Problem statement |
Count the lines in the records below that contain the string "height", and reply with only that number.
· · ·
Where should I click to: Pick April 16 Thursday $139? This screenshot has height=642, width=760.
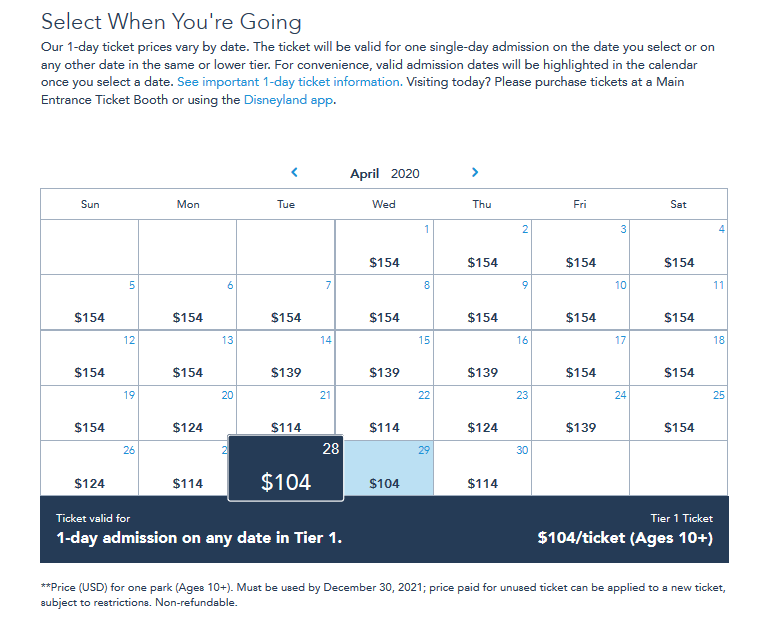pyautogui.click(x=483, y=358)
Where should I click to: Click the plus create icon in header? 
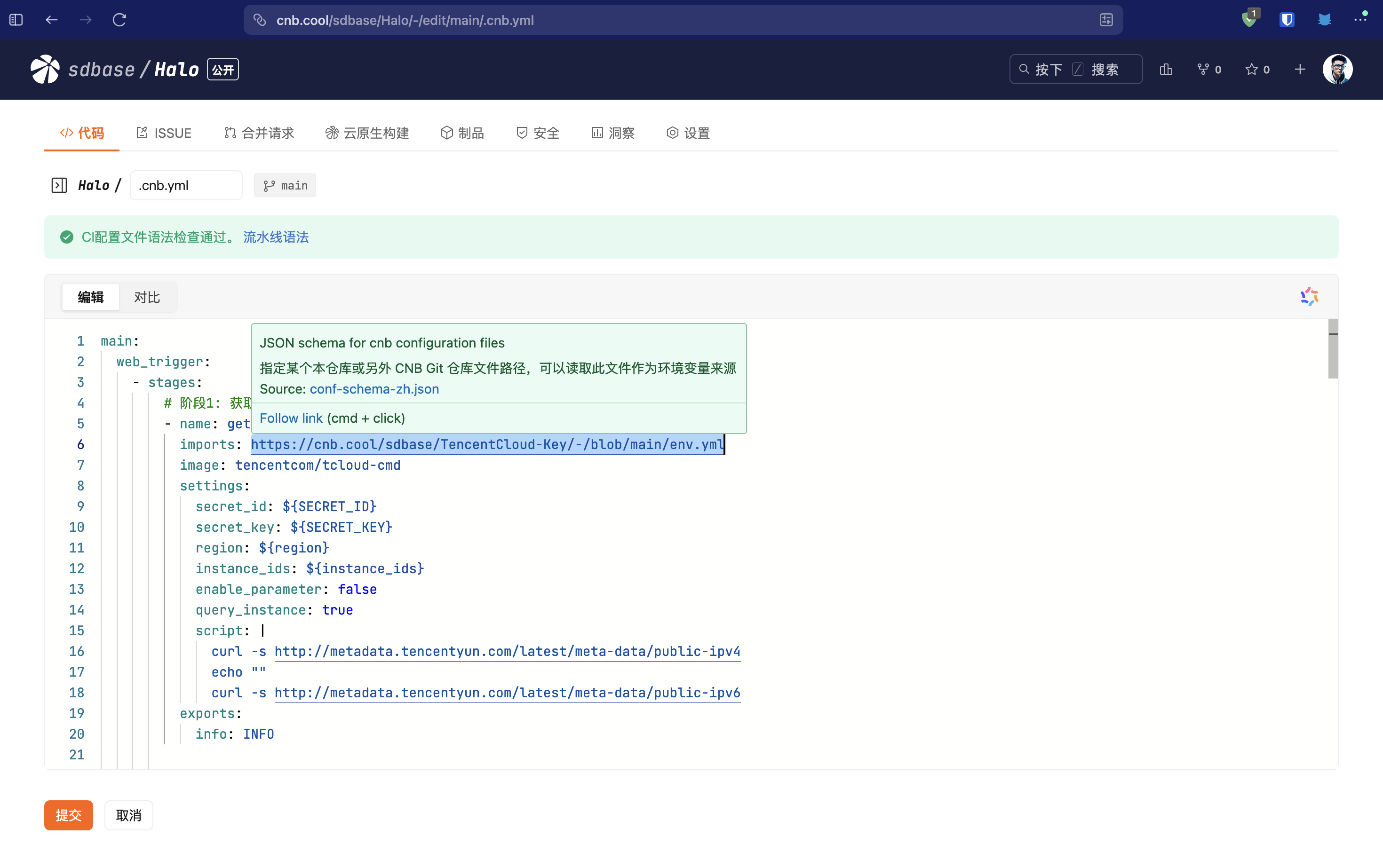click(x=1300, y=70)
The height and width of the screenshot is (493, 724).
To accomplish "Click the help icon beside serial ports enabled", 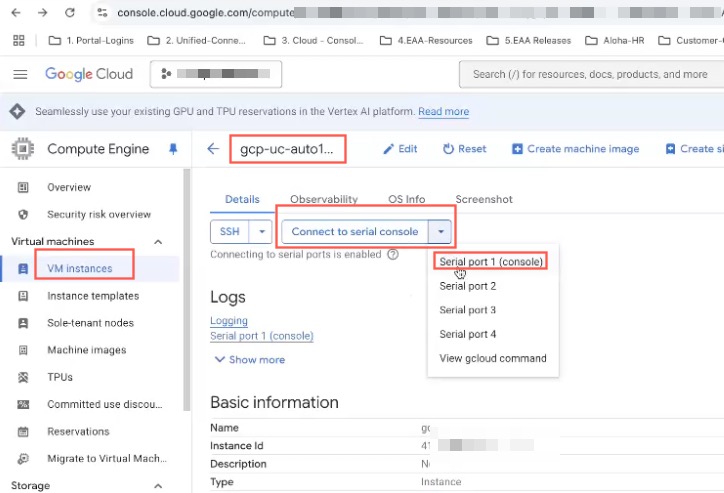I will [x=393, y=255].
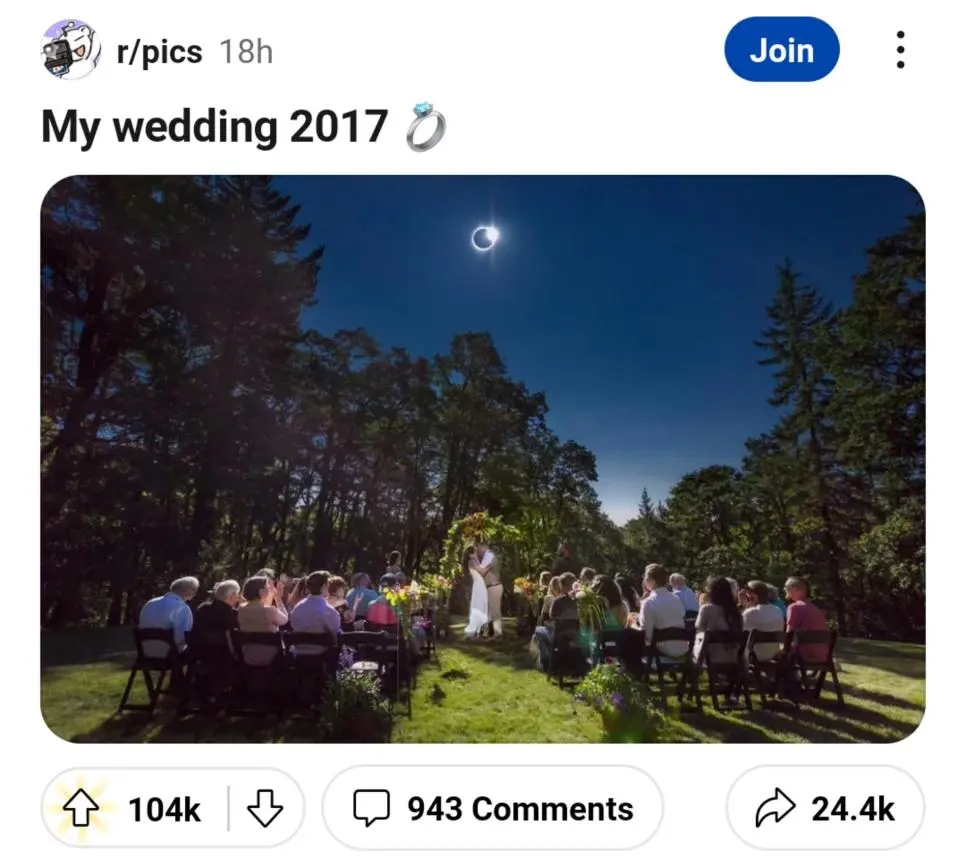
· · ·
Finished task |
2